- **Given exercise 1**:
Repeat the records exactly, from the line with "Click Ocupação list scrollbar" to the line with "coord(34,151)", including both of those lines. Leave the pictures out.

- **Source excerpt**:
Each player is on a separate track and cannot directly interact with each other. The tracks consist of multiple segments connected by either a 90-degree curve to the left, to the right, or a U-shaped one. The tracks from each player are exactly the same but mirrored (left turns for the first player are right turns for the second). The tracks have various elements in between the starting and the finish line, namely 1) curves, 2) obstacles, 3) ice patches, and 4) ramps.
Players have to steer the floater to dodge various obstacles and turn on the curves. Each player starts the game with three hit points and when players hit an obstacle, they lose one hit point, lose some speed, and gain temporary invincibility. When they lose all their hit points, the floater immediately stops and the penguin is launched in the air—having to wait four seconds to reset the floater and return to the track.
Players press assigned keys to steer the floater and slow down (brake). Players do not need to accelerate, as the speed is gained automatically until a maximum speed is reached. When hitting an obstacle, the floater loses speed. There are ice patches scattered on the track—if a player goes over one of them they gain a speed boost that momentarily breaks through the speed maximum.
4.1.1 Balancing mechanics.
The seven balancing mechanics are designed based on combinations of values for the two selected subcategories, Targeting Direction (assisting or hindering) and Dependency on skill (low or high dependency). These are described in Table 1. The game, at its core, promotes symmetric competition, but the balancing mechanics are only applicable to one player at all moments (either the low- or high-performing player). We defined fixed values for the non-manipulated subcategories, ensuring they were viable to implement and equivalent across mechanics, in order to specifically focus on differences associated with the subcategories we explored. The fixed values for the non-manipulated subcategories were:
• | Determination of Existence, Activation, and Parametrization (all fully determined by the system). | ||||
• | Timing of Activation (during gameplay) and Duration (time-based). | ||||
• | Targeting Extent (individual). | ||||
• | Effect Intensity (intended to even up disparity) and Dynamism (static). | ||||
• | Feedback (visible to both players with visual/auditory feedback before and during the effect). | ||||
• | Information (individual Extent and current Period). | ||||
Screenshots for every mechanic are presented in Figure 2 and clips are available7.

- **Information provided**:

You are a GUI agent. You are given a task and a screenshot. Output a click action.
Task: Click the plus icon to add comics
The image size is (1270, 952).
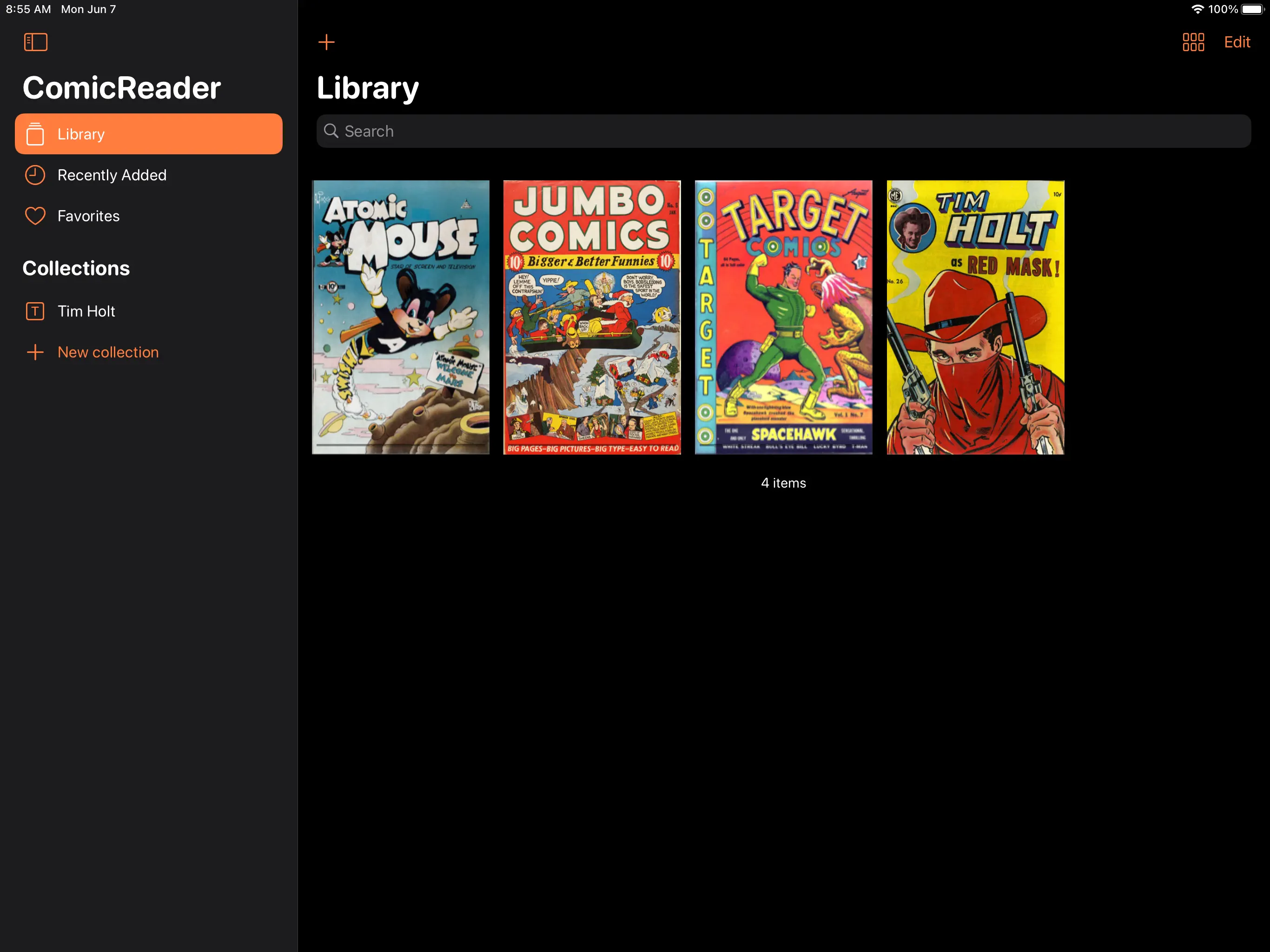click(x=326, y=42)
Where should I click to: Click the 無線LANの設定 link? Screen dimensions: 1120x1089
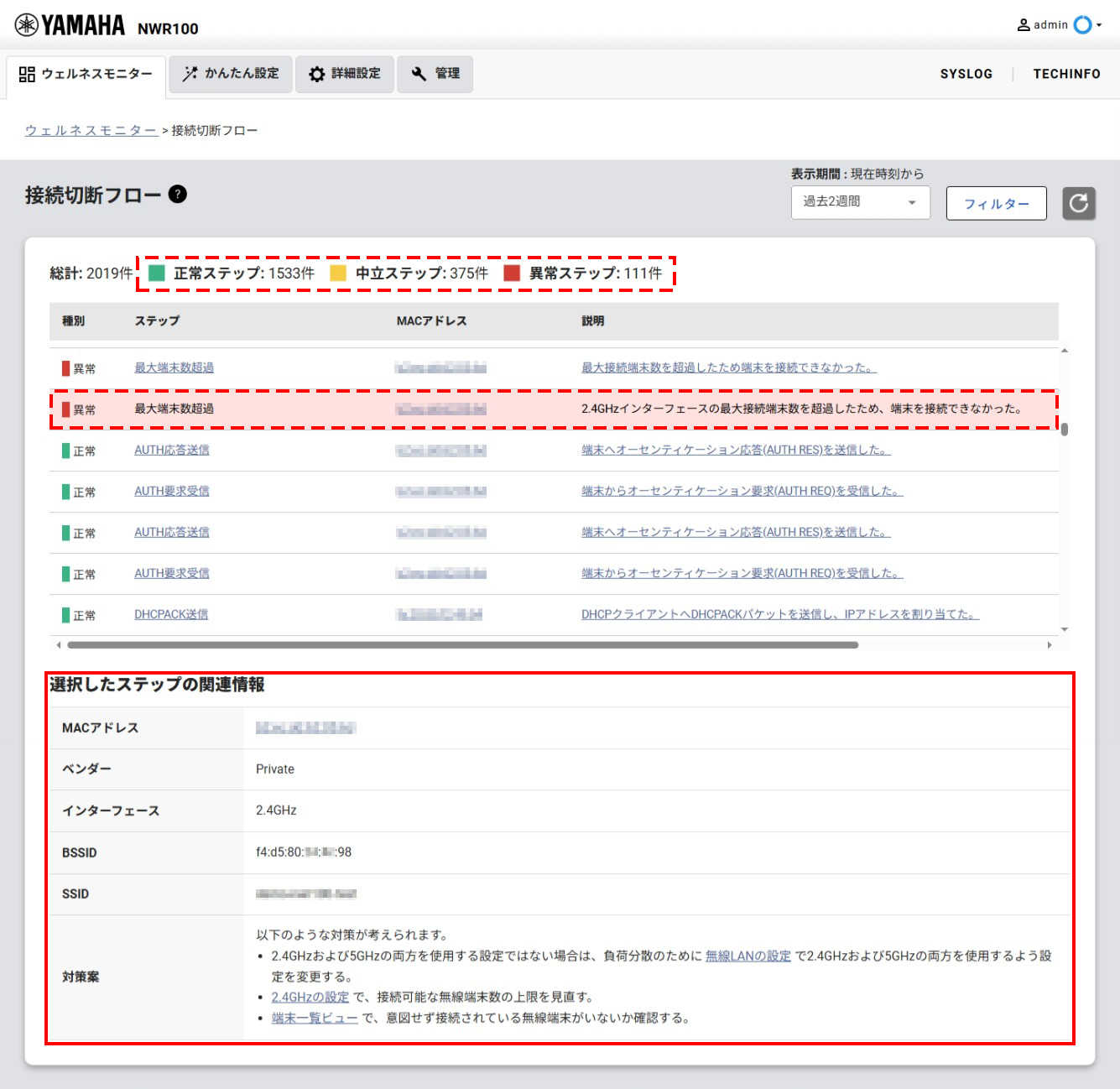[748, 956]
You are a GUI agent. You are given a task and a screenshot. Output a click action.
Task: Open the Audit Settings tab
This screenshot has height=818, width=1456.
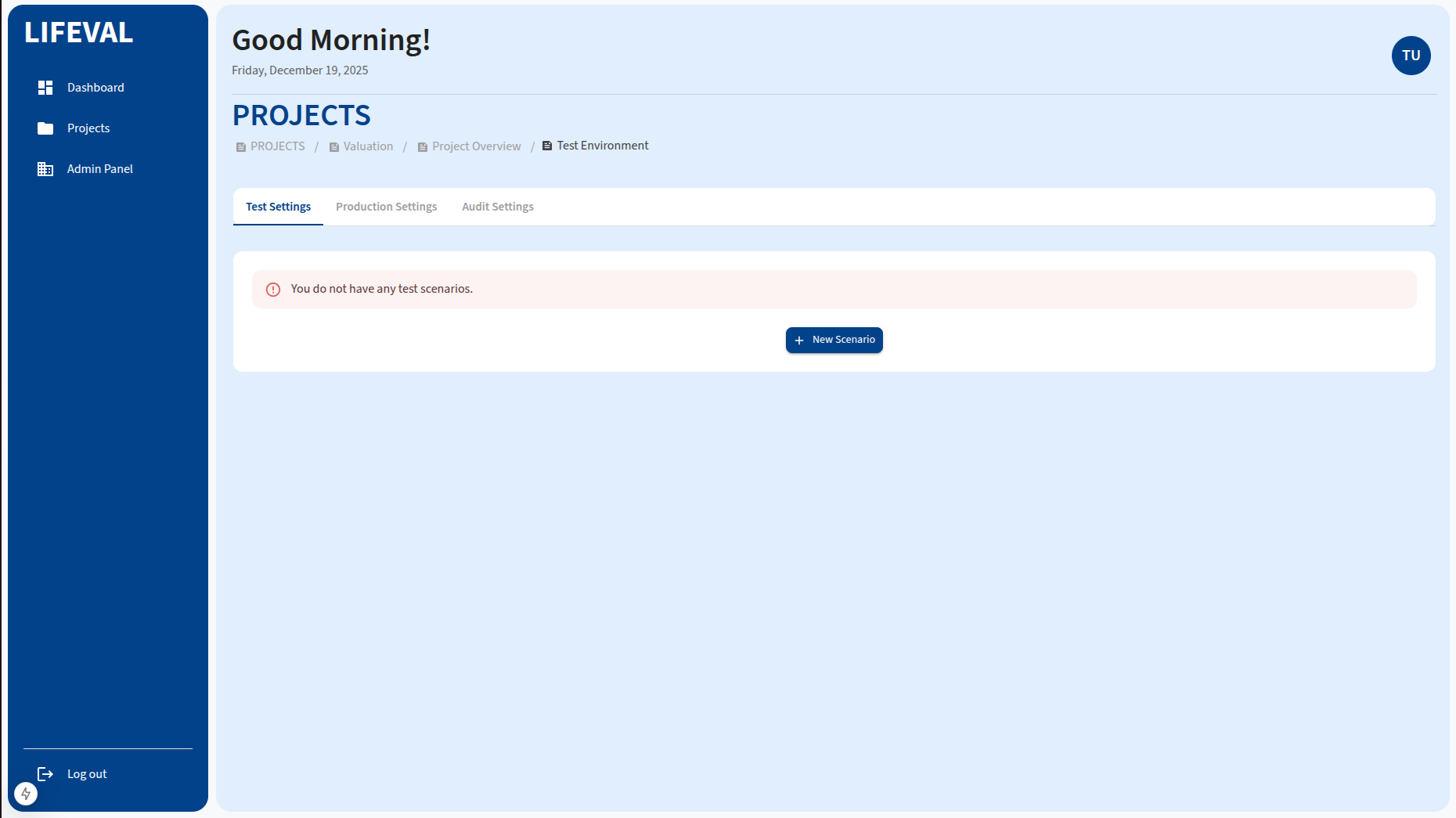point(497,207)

--

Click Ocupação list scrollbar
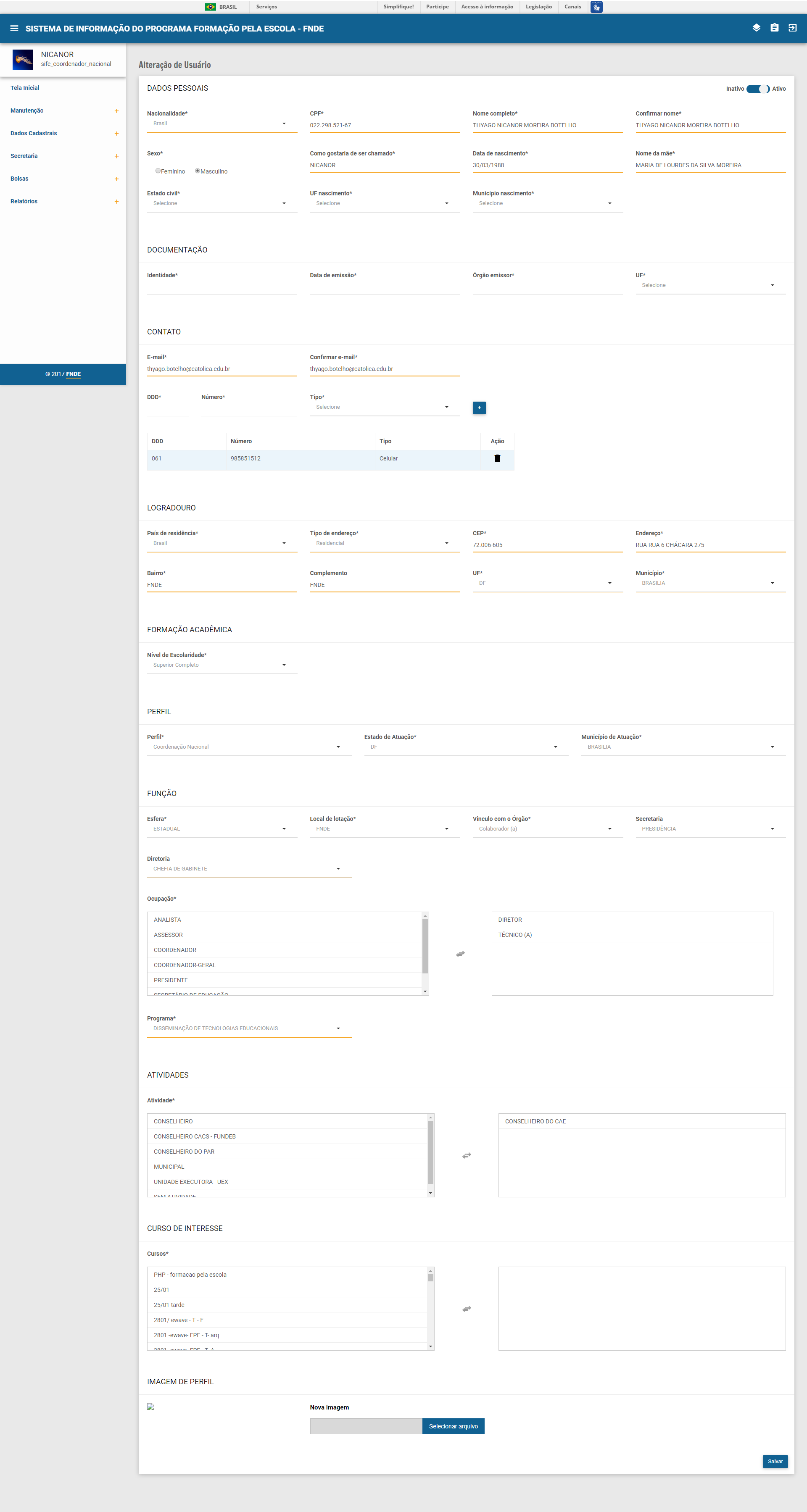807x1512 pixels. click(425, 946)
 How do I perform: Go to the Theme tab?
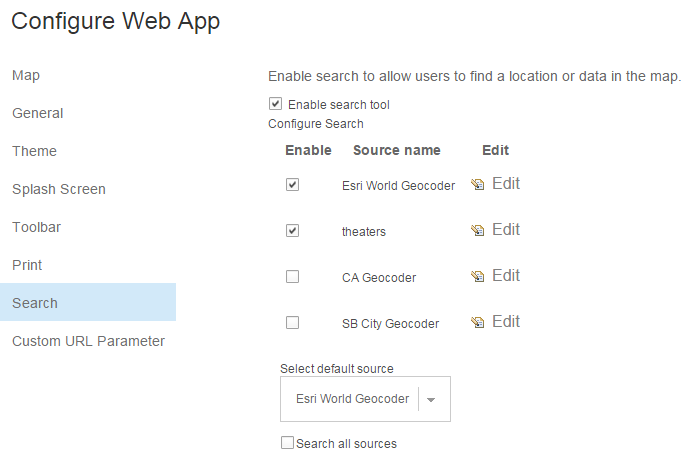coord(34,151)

- **Given exercise 2**:
Reproduce the passage on the racing game exactly, from "Each player is" to "and 4) ramps.".

- **Correct result 1**:
Click Ocupação list scrollbar
807x1512 pixels. click(425, 946)
 How do I perform: Go to the Theme tab?
coord(34,151)

- **Correct result 2**:
Each player is on a separate track and cannot directly interact with each other. The tracks consist of multiple segments connected by either a 90-degree curve to the left, to the right, or a U-shaped one. The tracks from each player are exactly the same but mirrored (left turns for the first player are right turns for the second). The tracks have various elements in between the starting and the finish line, namely 1) curves, 2) obstacles, 3) ice patches, and 4) ramps.